At the end of a contentious debate peppered with racial and partisan politics, the board voted 5-4 to approve the $1.037 billion budget. It ended more than an hour of discussion over whether the board needed a tax hike to ease the pain of districtwide cuts. Board members Zepora Roberts, Gene Walker, Jay Cunningham and Sarah Copelin-Wood voted against the plan while advocating a tax increase.
“Pretty soon we’re just going to be a scale of a school system” that will collect tax money and won’t serve students, Roberts said.
The board eventually saved 138 jobs, choosing to cut 150 central office workers, 100 paraprofessionals (instead of 200), nine technical specialists (instead of 18) and 30 media clerks (instead of 59).

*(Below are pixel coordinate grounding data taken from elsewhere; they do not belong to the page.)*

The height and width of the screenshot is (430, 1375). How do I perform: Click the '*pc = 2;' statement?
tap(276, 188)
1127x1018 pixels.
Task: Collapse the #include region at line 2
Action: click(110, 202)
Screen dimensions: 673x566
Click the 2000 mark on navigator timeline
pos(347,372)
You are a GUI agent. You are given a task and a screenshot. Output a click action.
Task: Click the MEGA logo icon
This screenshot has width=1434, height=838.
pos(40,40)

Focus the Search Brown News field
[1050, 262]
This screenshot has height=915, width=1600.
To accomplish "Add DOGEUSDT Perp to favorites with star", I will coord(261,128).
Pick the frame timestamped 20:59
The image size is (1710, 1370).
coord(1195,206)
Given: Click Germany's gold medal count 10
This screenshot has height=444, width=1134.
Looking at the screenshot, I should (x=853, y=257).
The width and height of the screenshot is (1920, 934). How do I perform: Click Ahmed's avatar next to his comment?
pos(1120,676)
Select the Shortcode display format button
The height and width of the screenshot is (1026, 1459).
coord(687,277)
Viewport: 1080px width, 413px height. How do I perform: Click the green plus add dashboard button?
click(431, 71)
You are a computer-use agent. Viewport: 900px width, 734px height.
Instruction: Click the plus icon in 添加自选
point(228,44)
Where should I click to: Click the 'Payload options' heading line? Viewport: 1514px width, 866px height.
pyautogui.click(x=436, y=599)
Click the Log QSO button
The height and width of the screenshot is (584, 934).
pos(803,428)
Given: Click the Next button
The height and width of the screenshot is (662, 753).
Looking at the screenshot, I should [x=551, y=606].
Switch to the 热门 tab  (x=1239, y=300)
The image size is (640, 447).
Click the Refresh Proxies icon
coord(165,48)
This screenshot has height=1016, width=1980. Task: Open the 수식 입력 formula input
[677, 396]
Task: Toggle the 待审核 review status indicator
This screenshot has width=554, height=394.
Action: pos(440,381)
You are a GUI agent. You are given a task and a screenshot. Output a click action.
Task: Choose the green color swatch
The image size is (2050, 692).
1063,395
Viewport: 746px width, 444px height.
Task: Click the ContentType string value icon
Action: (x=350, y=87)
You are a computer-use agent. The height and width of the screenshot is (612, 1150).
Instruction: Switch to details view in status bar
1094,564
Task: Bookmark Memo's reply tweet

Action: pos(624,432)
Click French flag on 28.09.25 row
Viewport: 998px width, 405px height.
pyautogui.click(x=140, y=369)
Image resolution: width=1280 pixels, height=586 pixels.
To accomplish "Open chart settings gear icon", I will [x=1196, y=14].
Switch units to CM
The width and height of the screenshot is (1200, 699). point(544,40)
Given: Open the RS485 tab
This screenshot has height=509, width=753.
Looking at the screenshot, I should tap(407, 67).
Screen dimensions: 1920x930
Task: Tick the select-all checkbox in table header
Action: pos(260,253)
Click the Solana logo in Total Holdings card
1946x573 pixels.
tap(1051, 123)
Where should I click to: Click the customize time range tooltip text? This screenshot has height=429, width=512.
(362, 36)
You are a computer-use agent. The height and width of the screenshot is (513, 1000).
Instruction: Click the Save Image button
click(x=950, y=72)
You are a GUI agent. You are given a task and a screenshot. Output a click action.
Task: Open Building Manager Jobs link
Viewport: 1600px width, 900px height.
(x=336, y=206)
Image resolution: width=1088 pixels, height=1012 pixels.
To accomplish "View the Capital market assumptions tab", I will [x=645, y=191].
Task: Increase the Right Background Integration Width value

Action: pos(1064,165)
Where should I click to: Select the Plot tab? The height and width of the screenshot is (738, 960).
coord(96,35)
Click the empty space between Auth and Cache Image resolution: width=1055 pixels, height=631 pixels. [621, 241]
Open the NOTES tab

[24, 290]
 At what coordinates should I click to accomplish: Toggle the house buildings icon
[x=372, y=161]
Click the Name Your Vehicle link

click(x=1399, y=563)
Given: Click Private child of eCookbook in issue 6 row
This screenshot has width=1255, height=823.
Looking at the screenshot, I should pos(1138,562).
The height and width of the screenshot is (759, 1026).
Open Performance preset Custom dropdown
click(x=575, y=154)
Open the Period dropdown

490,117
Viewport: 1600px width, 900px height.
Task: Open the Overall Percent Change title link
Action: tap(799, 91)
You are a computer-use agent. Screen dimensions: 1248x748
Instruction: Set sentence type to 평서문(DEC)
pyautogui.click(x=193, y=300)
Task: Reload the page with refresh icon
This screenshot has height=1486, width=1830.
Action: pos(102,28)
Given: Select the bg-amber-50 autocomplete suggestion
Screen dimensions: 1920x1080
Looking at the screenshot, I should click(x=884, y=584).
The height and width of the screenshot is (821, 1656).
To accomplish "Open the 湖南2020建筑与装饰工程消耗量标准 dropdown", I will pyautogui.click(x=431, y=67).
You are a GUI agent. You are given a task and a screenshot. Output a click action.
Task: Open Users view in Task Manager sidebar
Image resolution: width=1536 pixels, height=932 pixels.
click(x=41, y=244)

Teachers were spared cuts, but class sizes were increased and teachers will have to suffer seven furlough days. Administrators will take 15 furlough days. The board also cut the district’s tax-sheltered annuity by $26 million. The annuity is essentially a teacher retirement fund that serves as a replacement for Social Security.
Roberts and other southern DeKalb County board members fought to raise taxes by at least half a mill, a measure that failed, sparking Roberts and Copelin-Wood to lash out at board members they said were voting politically.
“It’s certainly on partisan lines,” Copelin-Wood said. The board did not want to cut anything that would affect students but found itself with few options as it struggled with such a large deficit, board member Jim Redovian said.
“I just can’t vote for something where we don’t know how we’re going to pay for it,” he said.
One of the most controversial proposed cuts, however, was to magnet school transportation. Currently parents of students who attend magnet schools are able to bring their children to 18 satellite locations from which their children are bused to schools, sometimes over significant distances.
The board was going to cut all magnet transportation but instead voted to only cut nine satellite locations.
“It’s a disservice to our children,” Roberts said.
The board gave preliminary approval to a budget last month that would have cut $115 million from the budget. The district had projected an $88 million budget shortfall, but interim Superintendent Ramona Tyson said the board needed to cut more because the district expected the budgetary situation to worsen over the next year. Tyson said she feared the board would have to come back to the chopping block and interrupt services mid-year.
The budget was also supposed to include a plan to close four schools that would have saved the district more than $2 million yearly, but the board scuttled that plan last week in favor of a more comprehensive plan to ax 10-12 schools and redraw attendance zones. That plan is expected by September.